Please join the American Constitution Society tomorrow, July 11, 2023, from 2:30 – 4:00 pm EDT for the National Supreme Court Review, which examines the most consequential cases of the 2022-2023 Term. Prof. Wenona Singel will offer commentary on Haaland v. Brackeen and discuss the decisions of this Term and their long-term effects on law and policy.

Welcome Remarks

Russ Feingold, President, American Constitution Society

Featuring

Chris Geidner, Publisher and Author, Law Dork, moderator 

Debo Adegbile, Partner and Chair of the Anti-Discrimination Practice, WilmerHale 

Ruben Garcia, Professor of Law and Co-Director of the Workplace Law Program, University of Nevada, Las Vega William S. Boyd School of Law

Kelly Moser, Senior Attorney and Leader of the Clean Water Program, Southern Environmental Law Center 

Wenona Singel, Associate Professor of Law, Michigan State University College of Law and Director, Indigenous Law & Policy Center 

Stephen I. Vladeck, Charles Alan Wright Chair in Federal Courts, The University of Texas at Austin School of Law

The American Constitution Society is a State Bar of California approved provider.
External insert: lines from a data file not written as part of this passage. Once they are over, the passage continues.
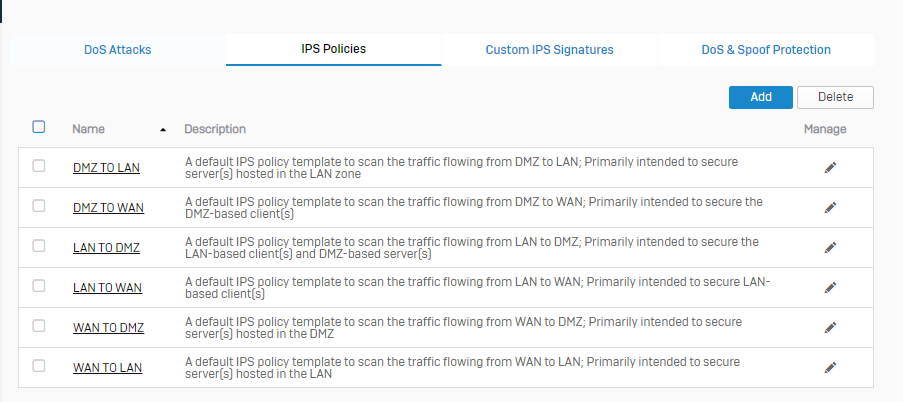
Task: Select the WAN TO LAN row checkbox
Action: 39,366
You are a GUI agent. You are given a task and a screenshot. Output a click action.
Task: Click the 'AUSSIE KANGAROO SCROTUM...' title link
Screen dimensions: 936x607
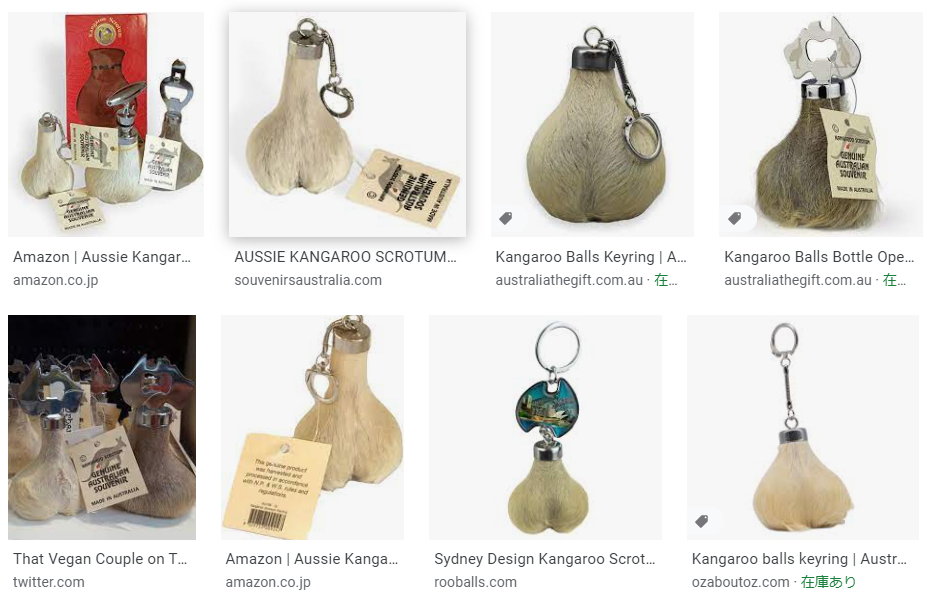click(x=345, y=257)
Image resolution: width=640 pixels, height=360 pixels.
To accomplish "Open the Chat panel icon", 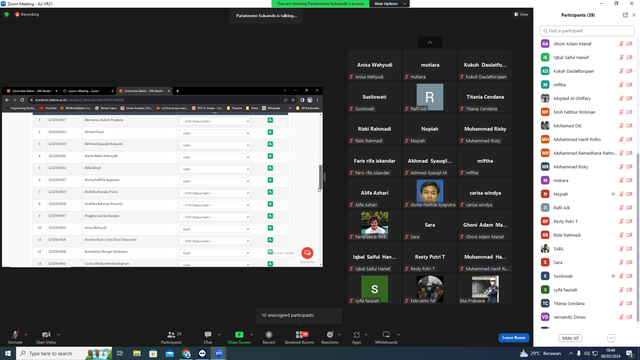I will [x=208, y=335].
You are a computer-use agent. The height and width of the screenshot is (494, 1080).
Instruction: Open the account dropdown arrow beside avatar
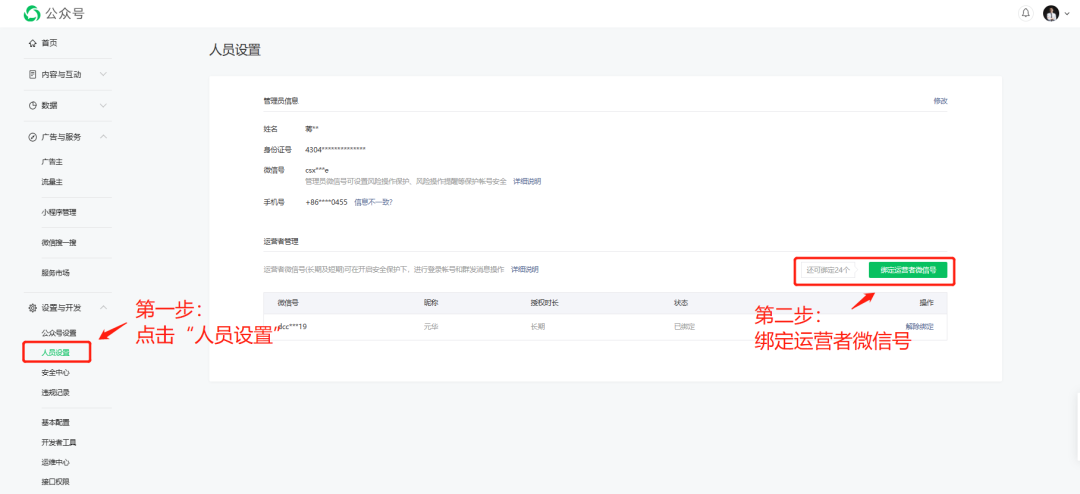(x=1067, y=14)
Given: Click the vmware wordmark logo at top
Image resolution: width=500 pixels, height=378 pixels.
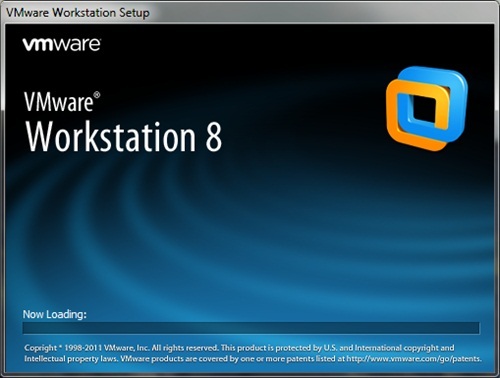Looking at the screenshot, I should point(62,45).
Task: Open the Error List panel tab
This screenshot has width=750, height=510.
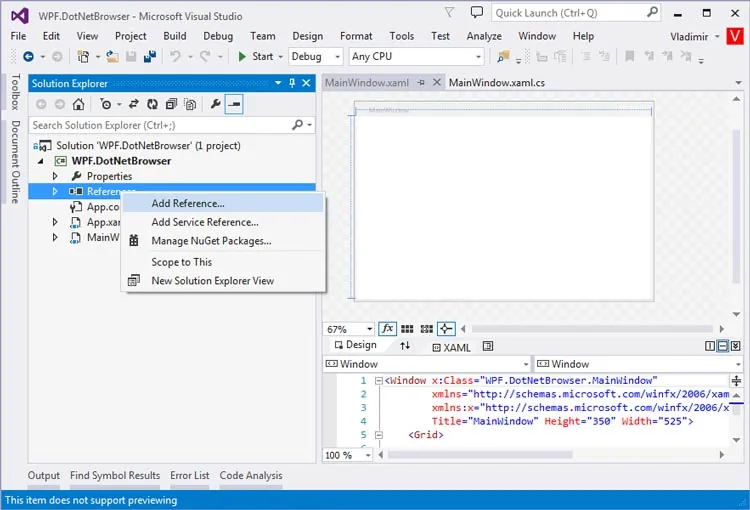Action: (189, 476)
This event has been approved for 1.5 hour of California MCLE credit. 

As the nation’s leading progressive legal organization, ACS is committed to ensuring that all aspects of our events are accessible and enjoyable for all. If you require any accommodations, please contact us at info@acslaw.org.

The registration link is available here.

Fletcher Draft Paper: “Federal Indian Law as Method”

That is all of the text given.